Le chef de l’Etat a annoncé le retour de la France au sein du commandement intégré de l’Otan. Qu’en pensez-vous ?
Philippe Morillon. Cela me gêne, je suis très réservé.
L’Europe peut-elle se passer des Américains ?
Elle doit reprendre le flambeau, c’est le sens de l’histoire. Demain, l’une des actions importantes qui attend l’Europe sera d’intervenir au Proche-Orient, pour garantir la paix entre Israéliens et Palestiniens quand un accord sera signé. Nous sommes très attendus là-bas, cette mission ne peut pas incomber aux Américains.

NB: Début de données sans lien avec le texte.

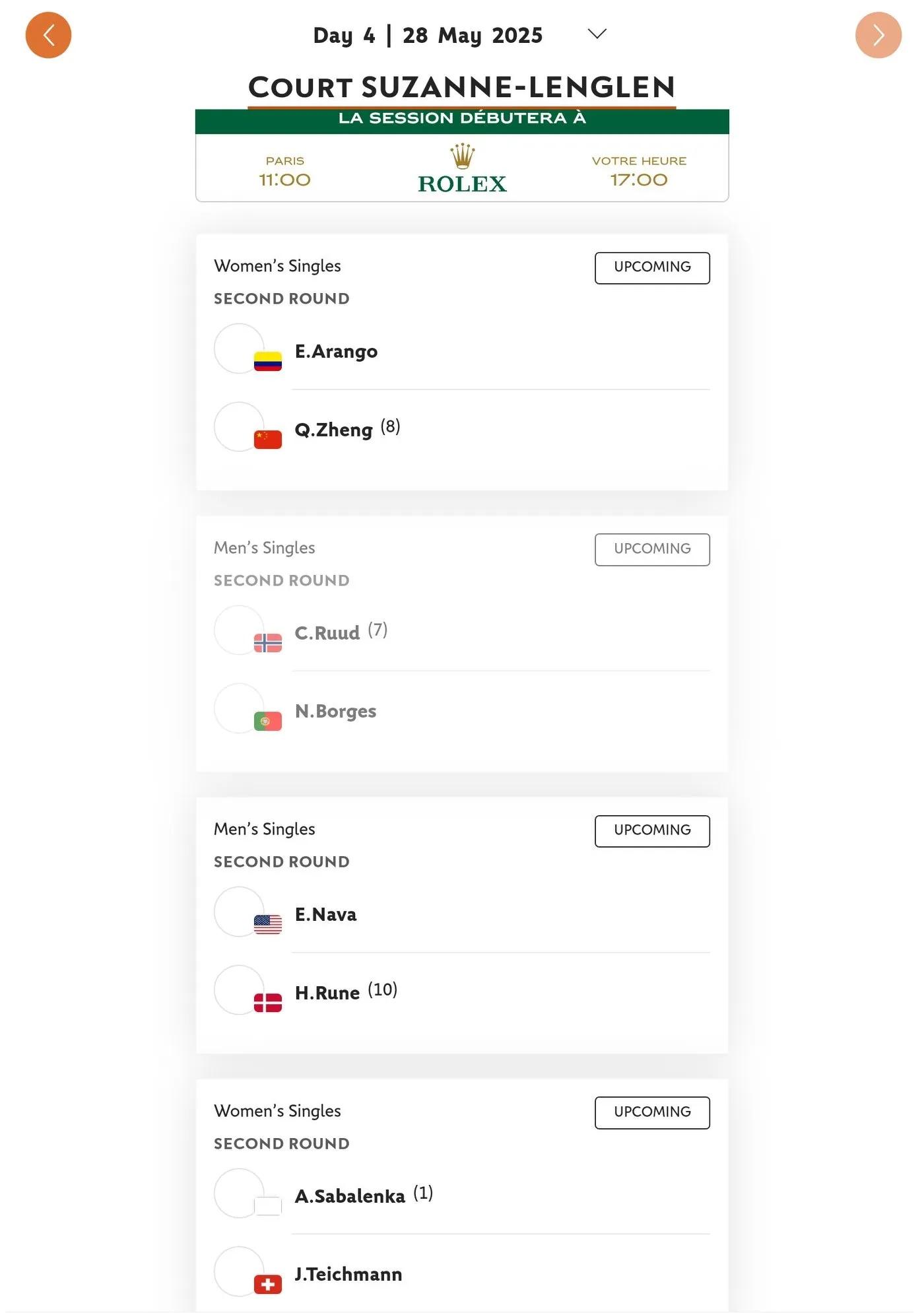924x1313 pixels.
Task: Open A.Sabalenka player name link
Action: tap(350, 1195)

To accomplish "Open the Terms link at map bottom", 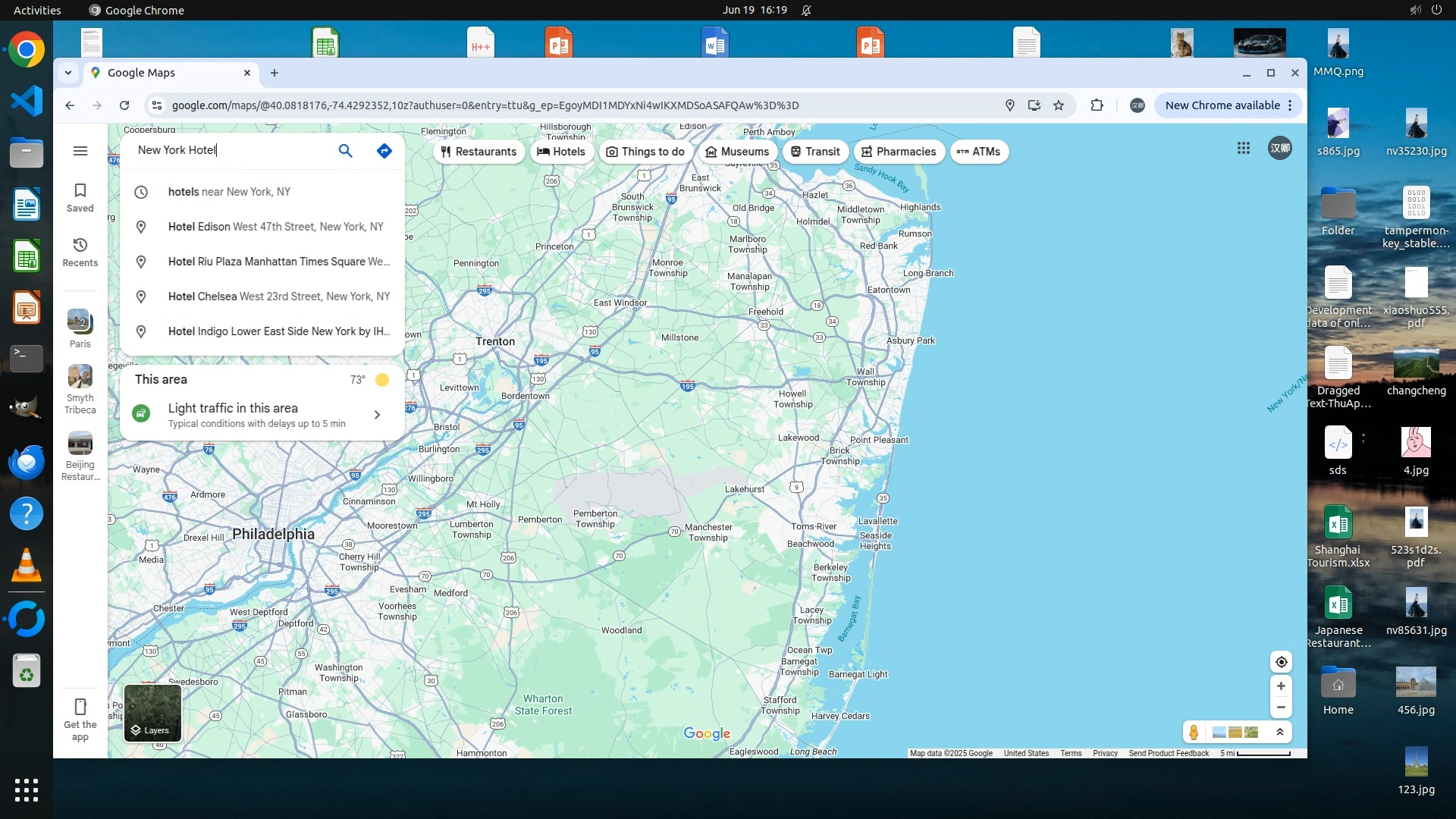I will [1071, 753].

L’indépendance militaire de la France est-elle réellement menacée ?
Non. L’Alliance fonctionne par consensus. On ne peut pas entraîner un pays à s’engager dans un conflit contre son gré. Le problème n’est pas là. Le problème est de trop dépendre d’un allié dont les intérêts stratégiques sont en train d’évoluer vers le Pacifique : avec les Etats-Unis nos objectifs ne sont pas toujours les mêmes.